The objective of this paper is to provide the stiffness and strength characteristics for walls comprised of cold-formed steel studs stabilized by sheathing. Primary stability resistance for the studs is provided by translational (lateral) stiffness supplied by the sheathing at the stud-to-sheathing fastener locations. This paper separates the source of this translational stiffness into two parts: local and diaphragm. To analyze the local stiffness an experimental study consisting of small-scale stud–fastener–sheathing assemblies is conducted. In these tests sheathing type, stud spacing, fastener spacing, edge distance, environmental conditions, and construction flaws are all varied. The results provide a characterization of the local stiffness and strength that is supplied as the fasteners bear and rotate in a stud–sheathing assembly. Results are sensitive to the design variables: stud, fastener, sheathing, and spacing, as well as the environmental and construction conditions. A simplified and conservative analytical model, supported by more detailed finite element modeling, is also developed, and is appropriate for finding the local stiffness when testing is unavailable.
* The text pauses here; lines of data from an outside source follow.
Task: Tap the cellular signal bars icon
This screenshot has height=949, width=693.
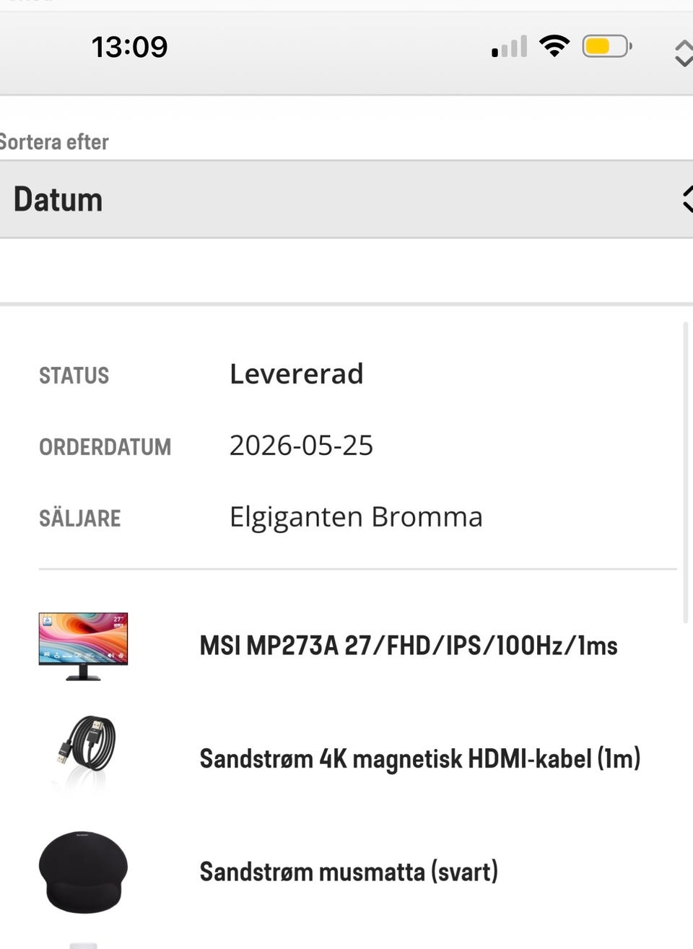Action: coord(509,47)
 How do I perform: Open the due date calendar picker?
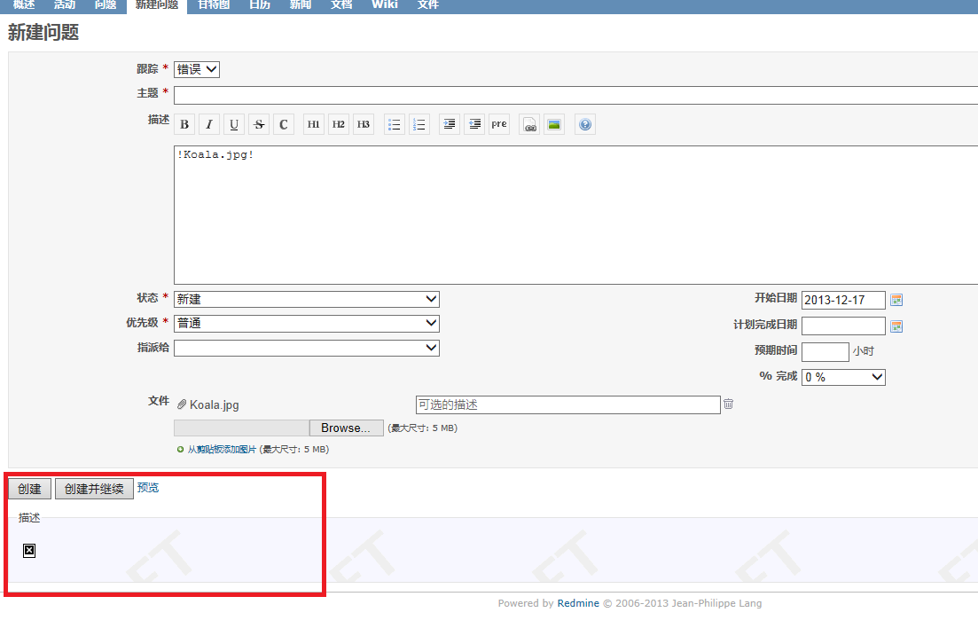coord(896,326)
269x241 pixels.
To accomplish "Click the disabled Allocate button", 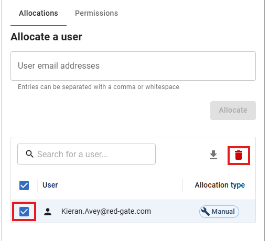I will tap(233, 111).
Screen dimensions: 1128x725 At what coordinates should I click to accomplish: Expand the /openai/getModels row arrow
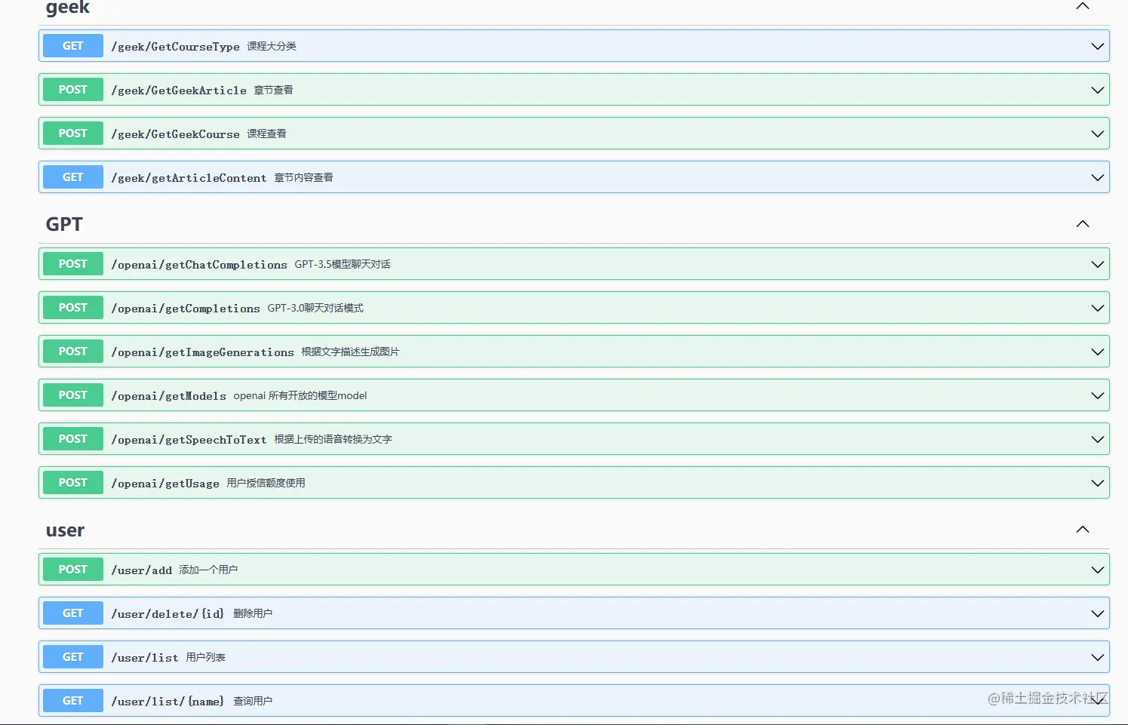[x=1097, y=396]
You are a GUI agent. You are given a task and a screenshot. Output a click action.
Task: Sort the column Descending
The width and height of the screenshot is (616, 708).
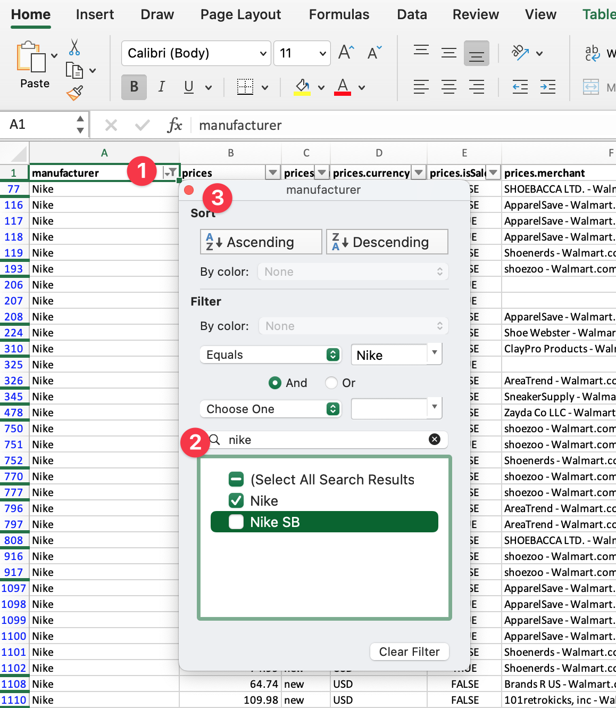tap(387, 242)
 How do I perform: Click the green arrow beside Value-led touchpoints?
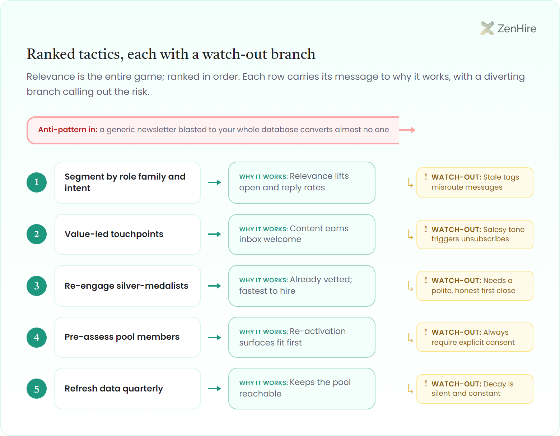tap(215, 234)
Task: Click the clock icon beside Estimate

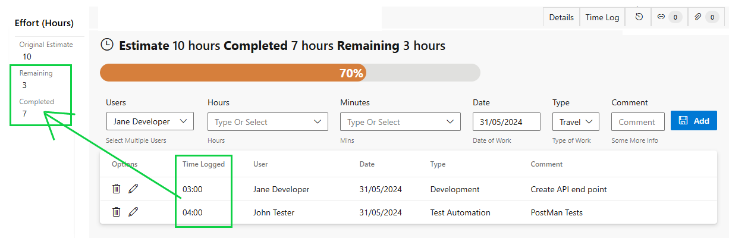Action: coord(106,45)
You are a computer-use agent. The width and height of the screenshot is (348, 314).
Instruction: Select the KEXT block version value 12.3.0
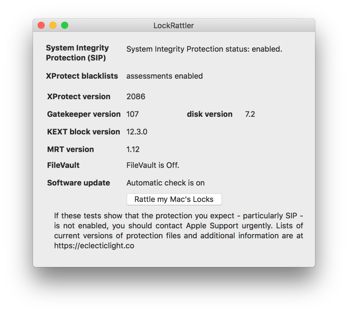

Diaphragm stiffness develops as the sheathing itself undergoes shear, which translates into a lateral resistance at the stud-to-fastener locations. A simple analytical model for the translational stiffness supplied by the sheathing diaphragm action is also proposed and validated. The importance of including both local and diaphragm stiffness is illustrated with a test on a full-scale cold-formed steel stud wall. For the first time, this paper provides a comprehensive bracing model for sheathing-braced stud walls that integrates the two forms of lateral resistance: local and diaphragm.